Am Anfang der 39 Sekunden, die das Ende bedeuten, stehen Dunkelheit, Ungewißheit und Vergessen. Wo ist Christian Rauch angekommen? Was für eine merkwürdige Stadt umgibt ihn? In höchst eigentümlichen, verschwimmenden Bildern gleitet die Umgebung an ihm vorüber, Zeit und Raum scheinen aufgelöst. Eine Gestalt kommt ihm zu Hilfe, die ebenso verläßlich wie bedrohlich wirkt. Nach und nach, auf der Irrfahrt durch eine phantastische Stadtszenerie, steigen Erinnerungen auf: Wieder läuft Christian hinter Robert, dem großen Bruder, her, wie immer als sein kleinerer Schatten. Der See liegt hinter ihnen, die geangelten Fische zucken im Drahtkorb, die Kindersandalen knirschen im Kies. Vor ihnen in der Garteneinfahrt stehen drei Erwachsene, auf denen eine bedrückende Stille lastet. Die Mutter bleibt stumm, das Gesicht des Vaters ist erstarrt. An den Fremden darf man, soviel ist sicher, keineswegs das Wort richten.

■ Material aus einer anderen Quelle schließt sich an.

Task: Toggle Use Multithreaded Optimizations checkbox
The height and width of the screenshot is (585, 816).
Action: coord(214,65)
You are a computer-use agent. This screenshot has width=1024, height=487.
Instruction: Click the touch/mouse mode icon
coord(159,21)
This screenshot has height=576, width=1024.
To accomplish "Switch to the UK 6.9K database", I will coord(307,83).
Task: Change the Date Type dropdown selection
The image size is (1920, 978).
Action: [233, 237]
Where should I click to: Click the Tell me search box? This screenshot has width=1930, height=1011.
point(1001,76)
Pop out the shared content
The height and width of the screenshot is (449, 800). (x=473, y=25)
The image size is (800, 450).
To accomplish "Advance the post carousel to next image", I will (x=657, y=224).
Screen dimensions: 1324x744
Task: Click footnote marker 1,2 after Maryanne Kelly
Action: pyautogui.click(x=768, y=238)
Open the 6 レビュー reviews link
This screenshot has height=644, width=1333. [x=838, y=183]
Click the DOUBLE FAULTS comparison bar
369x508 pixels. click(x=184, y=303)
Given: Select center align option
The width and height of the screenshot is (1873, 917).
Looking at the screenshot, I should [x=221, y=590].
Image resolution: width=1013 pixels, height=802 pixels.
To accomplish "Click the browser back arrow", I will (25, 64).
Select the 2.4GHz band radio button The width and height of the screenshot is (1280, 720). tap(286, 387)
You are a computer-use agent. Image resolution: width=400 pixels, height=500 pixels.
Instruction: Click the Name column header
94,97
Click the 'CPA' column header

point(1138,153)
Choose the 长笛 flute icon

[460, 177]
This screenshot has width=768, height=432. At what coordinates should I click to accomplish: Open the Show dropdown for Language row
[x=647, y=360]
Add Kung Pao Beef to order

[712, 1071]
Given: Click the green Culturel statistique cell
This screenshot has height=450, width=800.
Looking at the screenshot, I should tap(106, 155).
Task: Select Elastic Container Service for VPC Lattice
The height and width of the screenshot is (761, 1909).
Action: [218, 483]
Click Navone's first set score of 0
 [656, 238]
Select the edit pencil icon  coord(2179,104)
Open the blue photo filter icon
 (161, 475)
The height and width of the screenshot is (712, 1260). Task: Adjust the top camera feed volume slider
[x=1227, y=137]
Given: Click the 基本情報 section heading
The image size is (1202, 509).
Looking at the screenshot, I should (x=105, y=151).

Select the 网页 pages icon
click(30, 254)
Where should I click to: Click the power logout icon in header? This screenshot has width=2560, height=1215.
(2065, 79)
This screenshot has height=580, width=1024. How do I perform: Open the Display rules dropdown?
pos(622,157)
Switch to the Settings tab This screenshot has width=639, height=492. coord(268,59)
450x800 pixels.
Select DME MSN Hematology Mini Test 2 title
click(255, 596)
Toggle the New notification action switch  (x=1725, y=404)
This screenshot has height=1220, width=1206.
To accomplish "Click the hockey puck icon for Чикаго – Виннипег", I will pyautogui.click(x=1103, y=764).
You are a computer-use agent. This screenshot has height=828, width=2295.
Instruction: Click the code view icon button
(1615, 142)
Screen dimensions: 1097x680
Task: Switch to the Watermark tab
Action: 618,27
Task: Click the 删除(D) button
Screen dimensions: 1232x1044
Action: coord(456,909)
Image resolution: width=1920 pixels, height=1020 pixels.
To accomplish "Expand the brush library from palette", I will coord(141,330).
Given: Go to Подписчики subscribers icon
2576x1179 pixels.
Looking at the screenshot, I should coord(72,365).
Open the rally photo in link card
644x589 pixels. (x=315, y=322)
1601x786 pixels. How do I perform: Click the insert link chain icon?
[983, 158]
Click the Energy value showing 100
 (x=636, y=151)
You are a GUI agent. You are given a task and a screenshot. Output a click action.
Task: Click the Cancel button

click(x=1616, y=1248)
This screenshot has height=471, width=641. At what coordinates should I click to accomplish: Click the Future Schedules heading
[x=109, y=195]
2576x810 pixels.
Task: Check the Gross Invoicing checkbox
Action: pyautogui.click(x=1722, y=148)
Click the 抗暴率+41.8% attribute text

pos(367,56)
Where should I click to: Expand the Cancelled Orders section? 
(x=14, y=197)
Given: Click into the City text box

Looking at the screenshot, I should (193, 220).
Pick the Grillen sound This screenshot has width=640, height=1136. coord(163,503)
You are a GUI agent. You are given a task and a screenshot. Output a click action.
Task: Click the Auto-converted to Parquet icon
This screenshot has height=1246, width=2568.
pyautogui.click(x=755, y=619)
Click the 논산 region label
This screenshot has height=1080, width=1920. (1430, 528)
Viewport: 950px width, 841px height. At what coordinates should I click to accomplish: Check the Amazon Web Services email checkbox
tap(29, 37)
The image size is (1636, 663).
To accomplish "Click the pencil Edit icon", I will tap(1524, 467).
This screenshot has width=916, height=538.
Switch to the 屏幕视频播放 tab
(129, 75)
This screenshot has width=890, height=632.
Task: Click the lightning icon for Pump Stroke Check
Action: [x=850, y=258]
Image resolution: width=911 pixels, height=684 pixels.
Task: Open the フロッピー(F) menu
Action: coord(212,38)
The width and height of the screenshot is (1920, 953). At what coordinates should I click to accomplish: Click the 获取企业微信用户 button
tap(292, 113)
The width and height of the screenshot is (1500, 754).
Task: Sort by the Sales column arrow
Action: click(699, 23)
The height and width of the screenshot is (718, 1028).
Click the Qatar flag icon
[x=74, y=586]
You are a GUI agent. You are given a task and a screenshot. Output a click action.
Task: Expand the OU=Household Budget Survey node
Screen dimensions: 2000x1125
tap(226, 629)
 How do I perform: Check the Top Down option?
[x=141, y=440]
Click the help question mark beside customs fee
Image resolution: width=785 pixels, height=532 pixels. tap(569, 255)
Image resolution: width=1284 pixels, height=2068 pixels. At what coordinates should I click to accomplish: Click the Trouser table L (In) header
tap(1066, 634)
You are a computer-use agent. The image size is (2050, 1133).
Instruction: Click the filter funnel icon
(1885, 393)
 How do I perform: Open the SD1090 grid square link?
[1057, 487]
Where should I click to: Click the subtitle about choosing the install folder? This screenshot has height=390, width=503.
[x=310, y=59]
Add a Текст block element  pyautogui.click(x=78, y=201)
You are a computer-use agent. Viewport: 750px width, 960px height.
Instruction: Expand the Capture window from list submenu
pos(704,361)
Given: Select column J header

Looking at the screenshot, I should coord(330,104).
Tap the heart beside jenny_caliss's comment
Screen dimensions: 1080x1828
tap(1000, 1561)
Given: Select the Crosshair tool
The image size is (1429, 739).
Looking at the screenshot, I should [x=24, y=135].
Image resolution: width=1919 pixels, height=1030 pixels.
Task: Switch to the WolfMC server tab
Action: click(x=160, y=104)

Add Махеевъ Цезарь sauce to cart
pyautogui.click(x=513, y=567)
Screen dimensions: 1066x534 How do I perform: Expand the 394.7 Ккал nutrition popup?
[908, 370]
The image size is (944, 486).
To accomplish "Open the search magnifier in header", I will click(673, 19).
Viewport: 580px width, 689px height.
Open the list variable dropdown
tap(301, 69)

Für die beiden Jungen ist es der letzte Abend ihrer Kindheit, der Tag, an dem sie aus ihrem behüteten Leben herausgerissen werden - Robert, weil er zu verstehen beginnt, Christian, weil er ahnt, was er nicht wissen will. Vierzig Jahre später noch treffen Christian diese Erinnerungen mit zerstörerischer Gewalt.
Thomas Lehr hat nach dem Roman "Nabokovs Katze" in dieser Novelle erneut ein literarisches Wagnis unternommen: In 39 Kapiteln werden die letzten 39 Sekunden eines Mannes in einer Sprache berichtet, die der extremen Situation entspricht und dem Gegenstand, einer Meditation über Wahrheit und Schuld.